1. Failure is Expensive: Most drugs never see the light of day. Statistically, the attrition rate is staggering. About 90% of drugs that enter clinical trials fail for several reasons. For every success, there are numerous expensive failures.

2. Prolonged Development Cycle: Drug development isn’t a sprint; it’s a marathon. The decade-long journey involves consistent funding, irrespective of the outcomes.

3. Strict Regulations: Regulatory bodies impose stringent standards to safeguard public health. Meeting these standards necessitates expansive and expensive testing.

4. Inflation: The Tufts Center report indicates that the annual average cost of drug development has risen 7.4% above inflation. This rise is attributed to more complex trial designs, higher costs for trial participants, and an increasing focus on chronic and degenerative diseases.

A Worthwhile Investment?

Given these staggering costs, one might wonder if it’s all worth it. From a humanitarian perspective, the answer is a resounding “yes.” Every successful drug holds the potential to save or enhance countless lives. Financially, a successful blockbuster drug can generate billions in revenue for pharmaceutical companies, offsetting the costs of its development and that of other unsuccessful candidates.

However, these immense costs directly impact drug pricing, which is often a bone of contention. High prices can make essential drugs inaccessible for vast population swaths. Hence, balancing R&D costs with affordability remains a challenge.

According to the Deloitte report, the ROI from pipeline products is falling. The average peak forecast of annual sales in 2022 fell 22% vs. the prior year ($500 million down to $389 million). The decline is attributed to the higher cost of advancing pipeline products to market.

The Future – Streamlining Costs

There’s active research and debate on streamlining drug development to make it more efficient and cost-effective:

  1. Technology: Artificial intelligence and machine learning are expected to play pivotal roles in shortening drug development cycles and predicting which drugs have higher chances of success.

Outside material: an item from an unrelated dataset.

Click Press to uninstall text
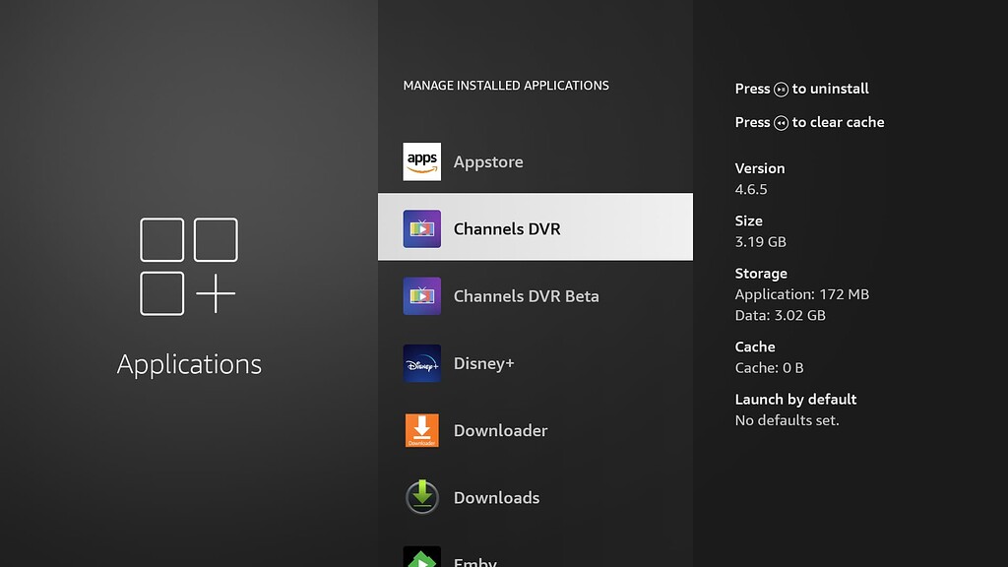Image resolution: width=1008 pixels, height=567 pixels. pos(801,89)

One positive from the COVID-19 pandemic was the advancement of new capabilities that, before 2020, were only being discussed. If the industry can continue to utilize, or better, accelerate their use, then more efficient drug design and development is possible.
  2. Collaboration: Increased collaboration between pharmaceutical companies can share costs and risks. Big Pharma has the horsepower to drive the development of pharmaceutical products. However, boutique/virtual companies are faster at innovation. Working together can create vast and less siloed pipelines for drug development. Further integrating supply chain management of downstream suppliers earlier in the process gives a greater opportunity for success on the manufacturing side of the business.
  3. Regulatory reforms: Simplifying the drug approval process without compromising on safety can also help reduce costs. Additionally, more and earlier cooperation between industry and regulatory bodies helps coordinate strategies to navigate the approval pathway.

Conclusion

The development of a drug product, from its conception in a laboratory to its journey to the patient’s bedside, is riddled with scientific and economic challenges. While development costs are extraordinarily high, the potential societal benefits and financial returns can be profound. The adage is true:  time is money. It’s crucial, moving forward, to find ways to expedite the drug development process. This has to be done as we improve patient safety and provide efficacious therapies, ensuring that the marvels of modern medicine are accessible to all.